» Records for the exercise:
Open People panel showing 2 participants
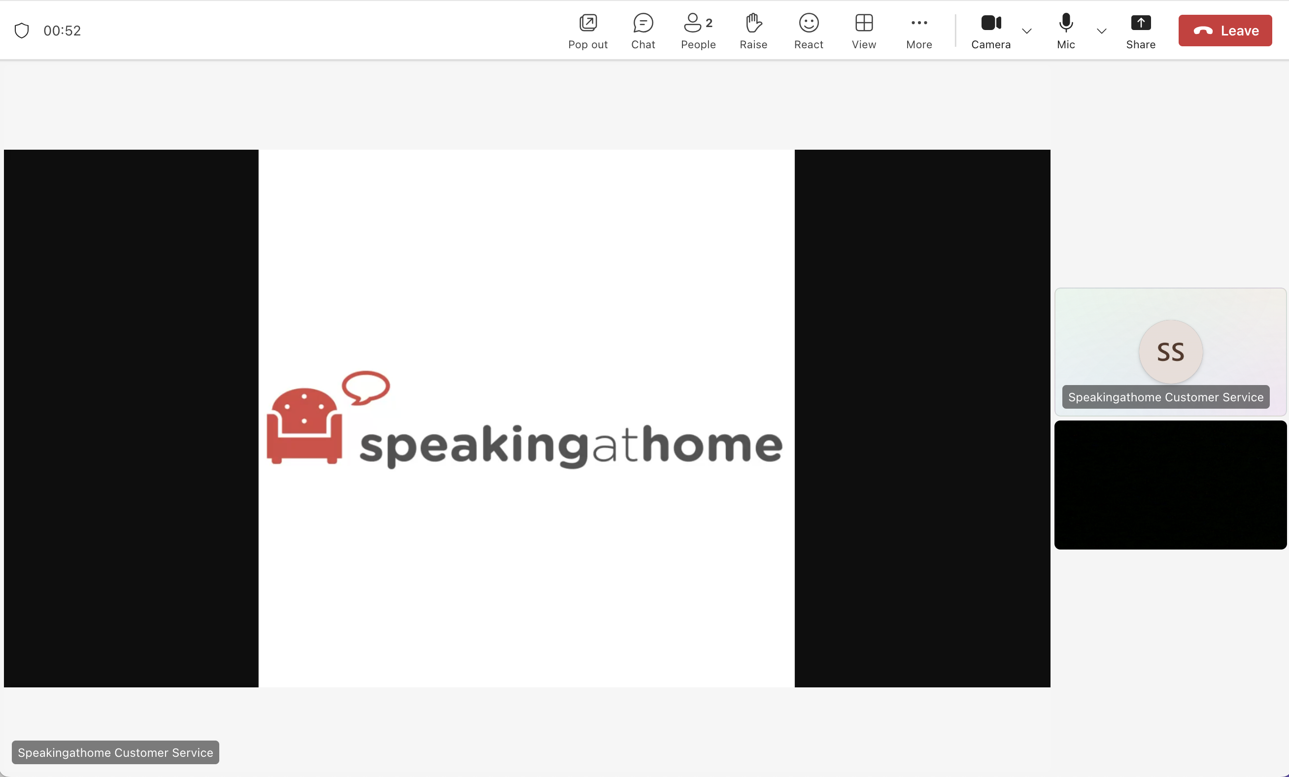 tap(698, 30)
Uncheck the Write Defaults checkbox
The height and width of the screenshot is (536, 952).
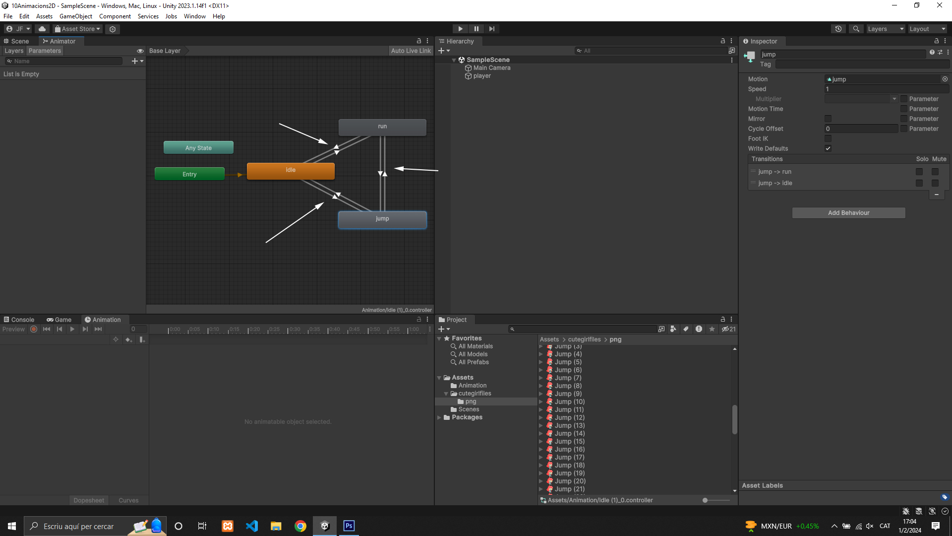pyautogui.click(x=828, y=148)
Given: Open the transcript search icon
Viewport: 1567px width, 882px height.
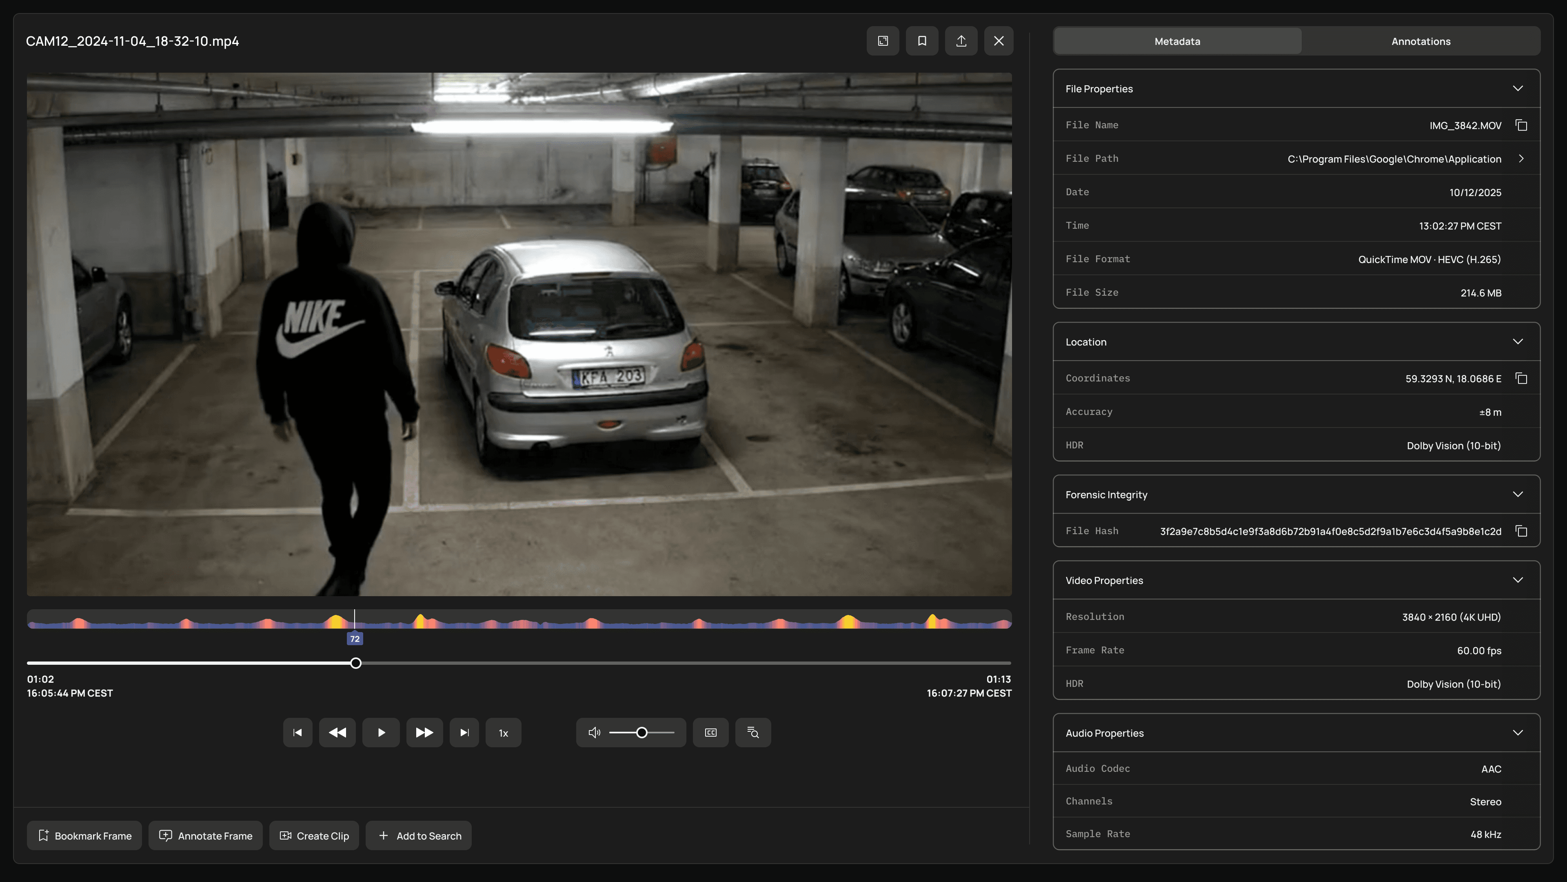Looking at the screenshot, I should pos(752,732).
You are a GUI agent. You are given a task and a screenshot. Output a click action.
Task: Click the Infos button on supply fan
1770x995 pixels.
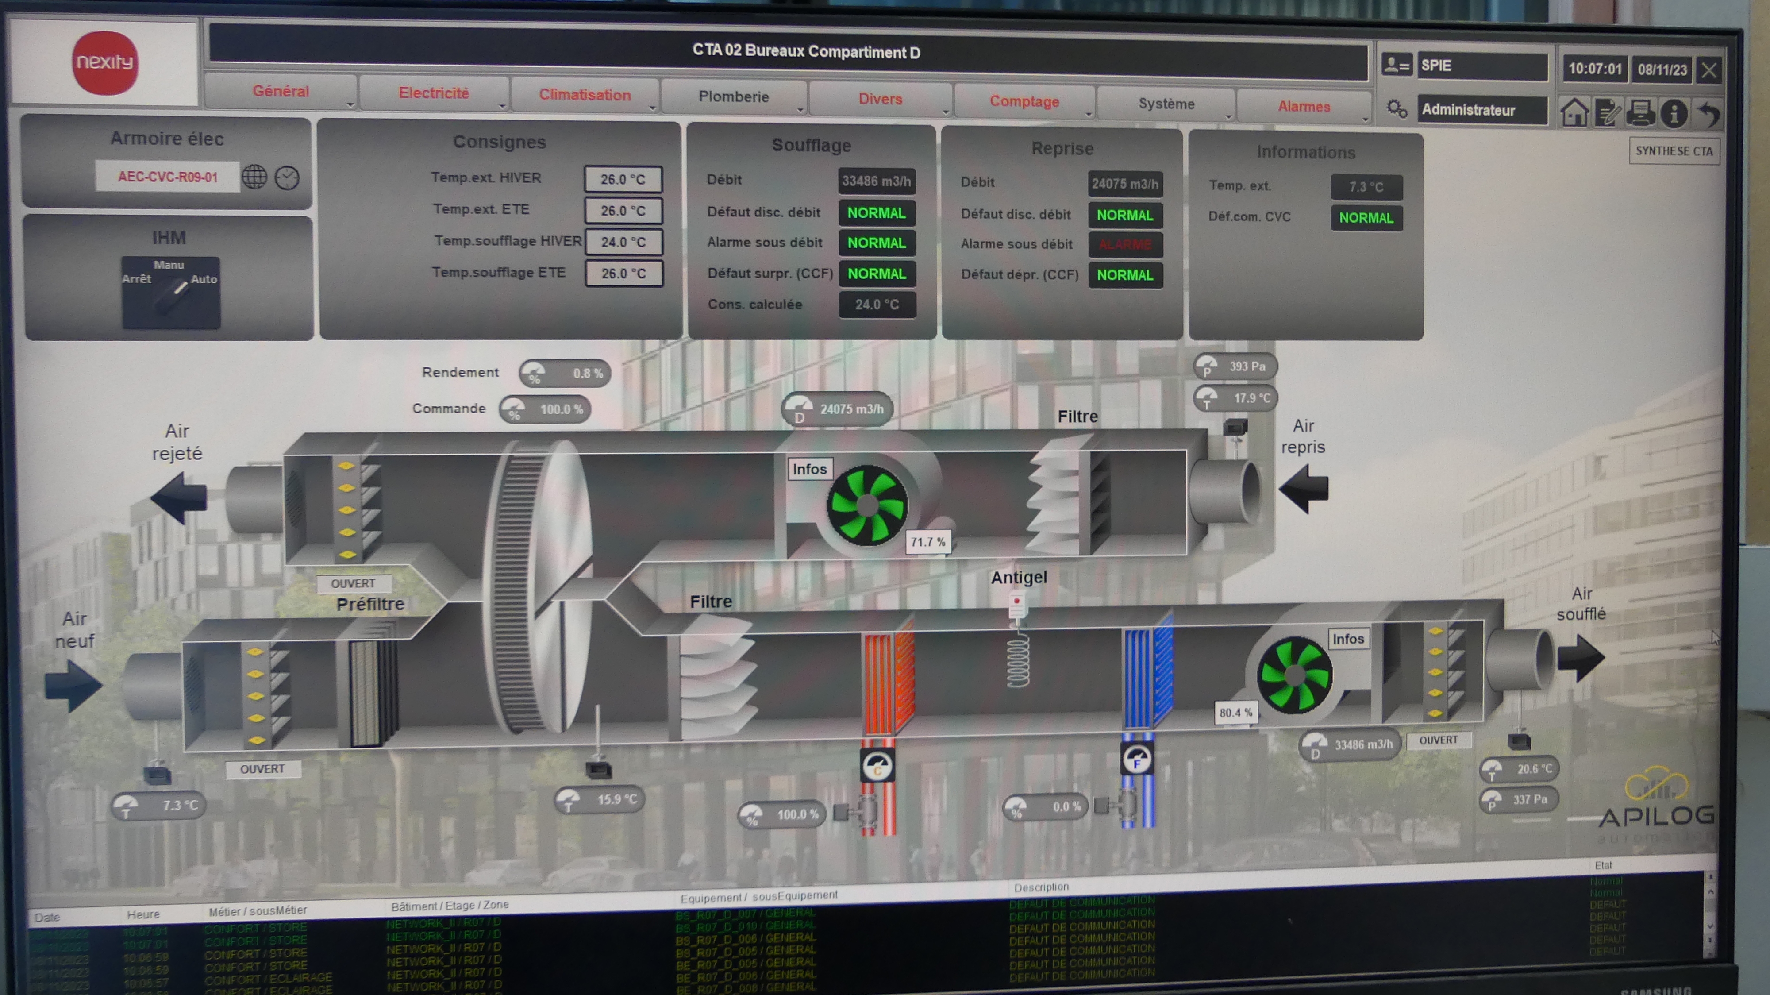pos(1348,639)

» Work item:
Print each line from the one containing "Given: Open the transcript search icon" through the last line of the listing, both included, exactly and with no pictures.

» Result of the task:
Given: Open the transcript search icon
Viewport: 1567px width, 882px height.
Looking at the screenshot, I should pos(752,732).
You are a GUI agent. You are given a task and a screenshot. Output a click action.
Task: Click the Infos button on supply fan
1770x995 pixels.
pos(1348,639)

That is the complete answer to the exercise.